Sejak Januari 2020, kawasan Everest, yang terkenal sebagai “tempat pembuangan sampah tertinggi di dunia”, telah memberlakukan larangan penggunaan kantong plastik, botol, dan barang plastik lainnya, dengan alasan dampak buruknya terhadap kesehatan manusia.

Dilarang menggunakan kantong plastik berukuran kurang dari 30 mikron.

Wilayah Everest telah lama berjuang untuk mengelola limbah padat yang dibawa pengunjung ke wilayah tersebut setiap tahunnya.

Ratusan pendaki gunung, Sherpa, pemandu, dan kuli angkut di dataran tinggi lainnya dalam perjalanan menuju Everest meninggalkan berton-ton limbah yang dapat terurai secara hayati dan tidak dapat terurai, termasuk tangki oksigen kosong, botol, tali, limbah dapur, dan kotoran, sehingga mencemari kawasan dan pemukiman di hilir. .

Peraturan pemerintah yang mengharuskan setiap pendaki membawa kembali setidaknya 8 kg sampah – jumlah sampah yang diperkirakan rata-rata dihasilkan oleh satu pendaki – sebagian besar masih tidak efektif.

Pada tahun 2019, taman nasional pertama Nepal, Taman Nasional Chitwan, mendeklarasikan dirinya sebagai kawasan lindung bebas plastik pertama di negara tersebut.

Plastik merupakan salah satu penyumbang pendapatan pemerintah terbesar. Pada tahun anggaran 2020-2021, Nepal mengimpor plastik dan produknya senilai Rs63 miliar, menurut departemen bea cukai.

Pemerintah telah mengumpulkan pajak senilai Rs16,47 miliar dari plastik.
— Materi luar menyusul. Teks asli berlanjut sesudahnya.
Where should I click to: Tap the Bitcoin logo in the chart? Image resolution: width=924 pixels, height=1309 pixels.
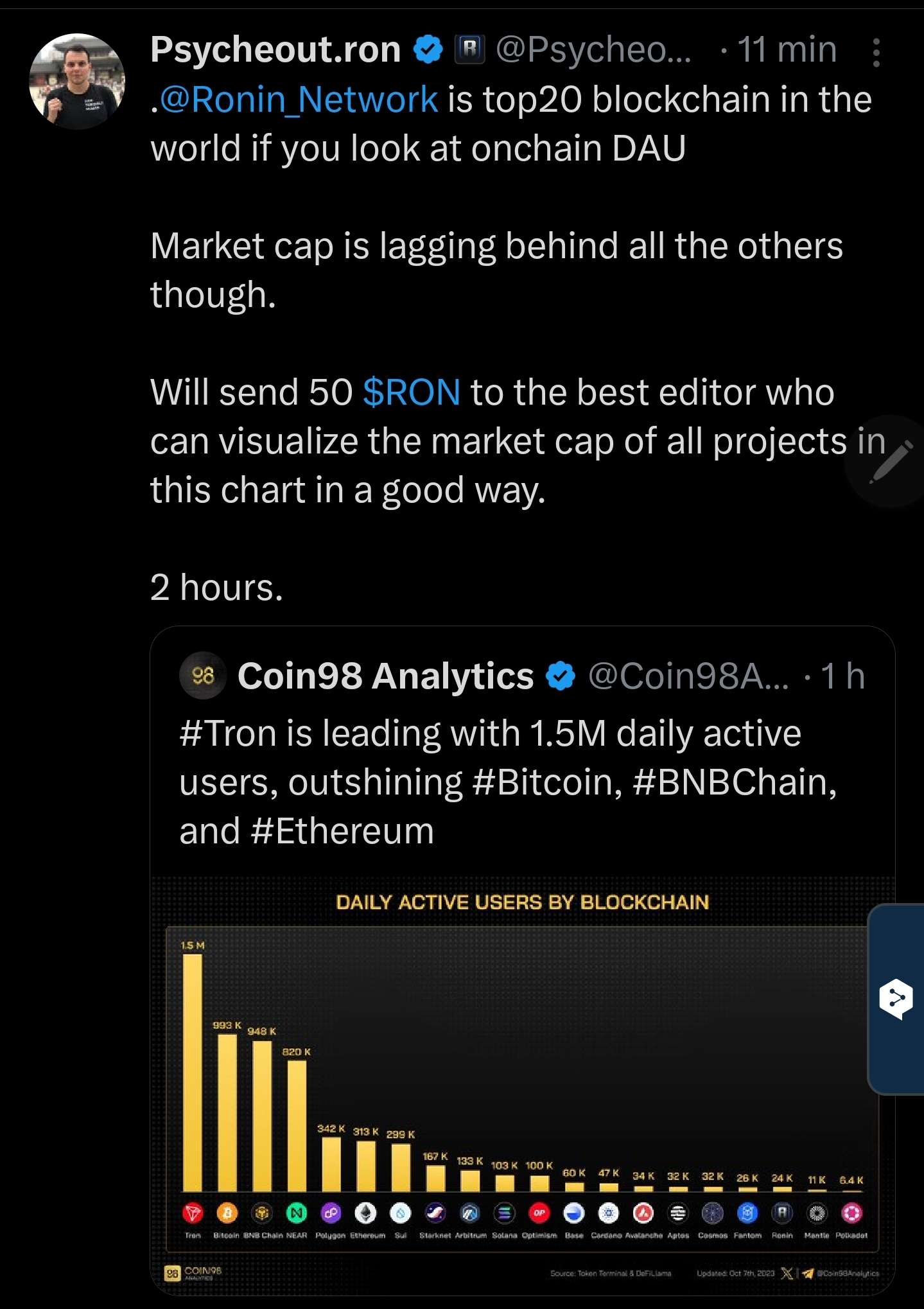coord(227,1213)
“Larangan plastik berdampak positif tidak hanya terhadap lingkungan tetapi juga perekonomian,” kata Tara Nath Adhikari, Direktur Jenderal Departemen Pariwisata.

“Larangan penggunaan plastik sekali pakai akan menciptakan lapangan kerja karena permintaan terhadap produk-produk Nepal, terutama buatan tangan, akan meningkat. Pelarangan plastik sangat penting jika kita memimpikan pembangunan ramah lingkungan yang berkelanjutan.”